Find and copy the lines in the records beneath this task that contain the word "agent".
──────── Data for processing ────────
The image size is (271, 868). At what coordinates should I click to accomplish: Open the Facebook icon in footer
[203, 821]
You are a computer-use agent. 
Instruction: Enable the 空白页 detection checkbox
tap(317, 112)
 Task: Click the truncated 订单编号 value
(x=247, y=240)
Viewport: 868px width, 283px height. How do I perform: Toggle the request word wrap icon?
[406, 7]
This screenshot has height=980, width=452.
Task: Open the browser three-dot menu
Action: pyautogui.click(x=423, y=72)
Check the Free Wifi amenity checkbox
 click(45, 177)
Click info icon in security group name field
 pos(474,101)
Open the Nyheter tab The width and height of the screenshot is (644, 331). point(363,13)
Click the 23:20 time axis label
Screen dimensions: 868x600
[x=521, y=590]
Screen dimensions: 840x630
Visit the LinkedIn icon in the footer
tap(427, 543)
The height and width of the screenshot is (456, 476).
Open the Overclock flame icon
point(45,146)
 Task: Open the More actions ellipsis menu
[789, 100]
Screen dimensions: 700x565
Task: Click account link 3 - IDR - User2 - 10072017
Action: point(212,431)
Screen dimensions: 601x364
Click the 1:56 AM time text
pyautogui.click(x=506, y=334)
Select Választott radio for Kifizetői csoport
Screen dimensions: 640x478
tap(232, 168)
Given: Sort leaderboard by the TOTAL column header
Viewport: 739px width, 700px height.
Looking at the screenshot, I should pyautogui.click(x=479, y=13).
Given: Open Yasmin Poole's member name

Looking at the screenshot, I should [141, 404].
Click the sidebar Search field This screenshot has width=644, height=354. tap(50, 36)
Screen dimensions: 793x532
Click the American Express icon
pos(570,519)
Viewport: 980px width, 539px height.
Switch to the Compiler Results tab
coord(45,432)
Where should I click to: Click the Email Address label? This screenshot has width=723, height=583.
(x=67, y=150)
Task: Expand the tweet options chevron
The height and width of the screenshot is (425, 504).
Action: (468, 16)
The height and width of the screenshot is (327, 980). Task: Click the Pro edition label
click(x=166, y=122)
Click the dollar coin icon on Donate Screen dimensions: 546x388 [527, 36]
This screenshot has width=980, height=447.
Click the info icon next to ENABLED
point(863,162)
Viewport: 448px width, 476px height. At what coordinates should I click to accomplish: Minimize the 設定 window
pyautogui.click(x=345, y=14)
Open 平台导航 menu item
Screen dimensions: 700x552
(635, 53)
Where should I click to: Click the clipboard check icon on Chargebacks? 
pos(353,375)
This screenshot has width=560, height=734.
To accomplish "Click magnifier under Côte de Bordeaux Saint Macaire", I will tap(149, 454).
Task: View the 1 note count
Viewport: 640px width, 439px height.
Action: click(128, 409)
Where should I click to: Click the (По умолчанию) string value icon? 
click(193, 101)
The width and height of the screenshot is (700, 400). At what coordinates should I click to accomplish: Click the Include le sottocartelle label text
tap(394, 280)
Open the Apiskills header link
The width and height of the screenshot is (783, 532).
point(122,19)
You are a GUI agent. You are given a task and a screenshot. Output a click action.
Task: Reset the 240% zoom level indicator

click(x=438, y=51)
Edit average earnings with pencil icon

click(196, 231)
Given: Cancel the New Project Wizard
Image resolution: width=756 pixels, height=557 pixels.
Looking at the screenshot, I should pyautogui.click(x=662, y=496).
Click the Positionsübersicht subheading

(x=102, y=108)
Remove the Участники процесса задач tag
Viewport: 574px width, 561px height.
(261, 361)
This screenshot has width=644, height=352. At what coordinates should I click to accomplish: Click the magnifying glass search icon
────────
## Output of the task
You are a computer-use agent. 
You are a GUI agent. You are given a task and a screenshot. Output a click action.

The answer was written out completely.